▶ _TO DO_
Please repeat the records, word for word and without gaps.

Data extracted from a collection
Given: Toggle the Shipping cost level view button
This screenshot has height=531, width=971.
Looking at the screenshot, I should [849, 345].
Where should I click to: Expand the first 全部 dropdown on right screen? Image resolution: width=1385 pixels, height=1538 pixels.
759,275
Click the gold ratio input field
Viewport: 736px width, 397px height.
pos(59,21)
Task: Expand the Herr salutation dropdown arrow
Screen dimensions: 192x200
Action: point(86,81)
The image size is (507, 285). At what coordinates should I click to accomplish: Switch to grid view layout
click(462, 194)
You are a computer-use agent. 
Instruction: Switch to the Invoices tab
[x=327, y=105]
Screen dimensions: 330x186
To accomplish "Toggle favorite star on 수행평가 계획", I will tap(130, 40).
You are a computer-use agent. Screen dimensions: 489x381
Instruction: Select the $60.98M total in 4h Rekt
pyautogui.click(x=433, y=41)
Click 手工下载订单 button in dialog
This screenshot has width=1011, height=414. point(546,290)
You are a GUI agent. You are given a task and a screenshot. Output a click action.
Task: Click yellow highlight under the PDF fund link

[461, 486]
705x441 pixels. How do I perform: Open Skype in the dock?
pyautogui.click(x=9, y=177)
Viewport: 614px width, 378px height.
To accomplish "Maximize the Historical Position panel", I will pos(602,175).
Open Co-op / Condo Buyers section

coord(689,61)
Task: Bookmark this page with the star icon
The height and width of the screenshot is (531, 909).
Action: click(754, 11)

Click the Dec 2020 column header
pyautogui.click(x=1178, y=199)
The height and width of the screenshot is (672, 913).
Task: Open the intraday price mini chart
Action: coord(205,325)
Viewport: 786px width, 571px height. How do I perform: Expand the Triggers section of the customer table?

▶ _SOLUTION TO THE EXERCISE_
Given: Toggle the Shipping cost level view button
This screenshot has height=531, width=971.
Looking at the screenshot, I should [849, 345].
Where should I click to: Expand the first 全部 dropdown on right screen? Image resolution: width=1385 pixels, height=1538 pixels.
759,275
Click the gold ratio input field
Viewport: 736px width, 397px height.
pos(59,21)
Task: Expand the Herr salutation dropdown arrow
Screen dimensions: 192x200
Action: point(86,81)
The image size is (507, 285). At what coordinates should I click to accomplish: Switch to grid view layout
click(462, 194)
You are a computer-use agent. 
Instruction: Switch to the Invoices tab
[x=327, y=105]
Screen dimensions: 330x186
To accomplish "Toggle favorite star on 수행평가 계획", I will tap(130, 40).
You are a computer-use agent. Screen dimensions: 489x381
Instruction: Select the $60.98M total in 4h Rekt
pyautogui.click(x=433, y=41)
Click 手工下载订单 button in dialog
This screenshot has width=1011, height=414. point(546,290)
You are a GUI agent. You are given a task and a screenshot. Output a click action.
Task: Click yellow highlight under the PDF fund link

[461, 486]
705x441 pixels. How do I perform: Open Skype in the dock?
pyautogui.click(x=9, y=177)
Viewport: 614px width, 378px height.
To accomplish "Maximize the Historical Position panel", I will pos(602,175).
Open Co-op / Condo Buyers section

coord(689,61)
Task: Bookmark this page with the star icon
The height and width of the screenshot is (531, 909).
Action: click(754, 11)

Click the Dec 2020 column header
pyautogui.click(x=1178, y=199)
The height and width of the screenshot is (672, 913).
Task: Open the intraday price mini chart
Action: coord(205,325)
Viewport: 786px width, 571px height. How do I perform: Expand the Triggers section of the customer table?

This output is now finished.